De regresso a casa, ao pequeno quarto de paredes azuis, preparei-me para enfrentar as consequências bastante óbvias.
Não só a conta bancária havia sofrido um evidente desfalque, como também eu me sentia diminuta, perto de metade.
Deixei a mala aberta num canto e durante três dias ignorei o seu conteúdo, esqueci-me dos postais, da roupa por lavar, do perfume que comprei no aeroporto.
Costuma-se dizer, e é bem certo, que após um cume de euforia as coisas tendem a cair estrondosamente, atingindo por vezes valores negativos - não que seja o caso - mas definitivamente o pináculo ficara em Itália. Agora deparo-me com uma infinita planície.
Rumo a Barcelona, novamente num voo lowcoast, nenhum homem de gravata se sentou à minha direita. Na verdade, os acentos estavam livres e o avião quase desértico.
Incapaz de suportar a venda de cosmética e cigarros electrónicos, senti-me retroceder lentamente ao meu eu, à minha consistência isenta de distorções ou hipérboles apaixonadas.

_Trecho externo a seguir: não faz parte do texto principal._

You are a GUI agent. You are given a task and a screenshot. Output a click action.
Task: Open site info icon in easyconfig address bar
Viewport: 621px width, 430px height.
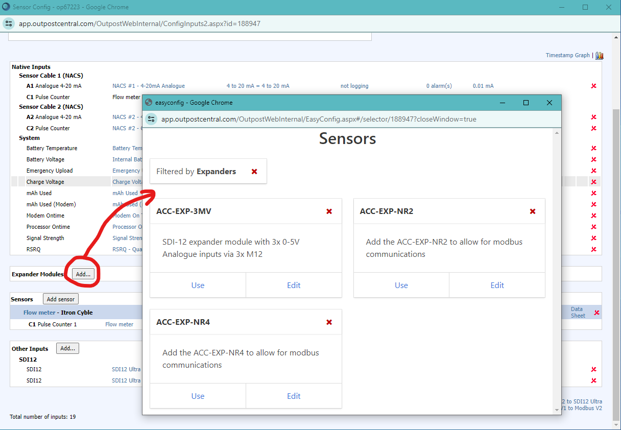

Hoje finalmente atrevi-me a tirar da mala o envelope dos postais – que substituem terrivelmente as fotografias que teria tirado – e detenho-me na Ponte Vecchio.
É uma imagem muito típica e bastante poetizada: o céu é de um azul arroxado muito intenso e a ponte, já relativamente iluminada em tons amarelo-torrado, reflecte-se no Arno em contornos fantasmagóricos. Sobrepostas sem danificar o espelho aquático, letras itálicas fazem sobressair o nome Firenze.
No verso não está nada escrito. É um postal endereçado à minha inevitável saudade. Segue-se uma imagem da catedral Santa Maria di Fiori, que brota do cume da cidade exibindo aos céus a sua majestosa cúpula.
No seu interior, o Duomo está revestido por pinturas de Giorgio Vasari e Federico Zuccari que representam o Juízo Final e cuja minuciosidade faz com que se perdoe a fatigante subida rumo ao topo.

Após revisar toda a colecção – ao todo comprei 8 – fito a minha Canon e aproveito para fazer-lhe um pedido de desculpas oficial. Apesar de bonitos, os postais são corriqueiros. Captam os pontos turísticos na perfeição mas não agarram os pormenores ou a essência da cidade.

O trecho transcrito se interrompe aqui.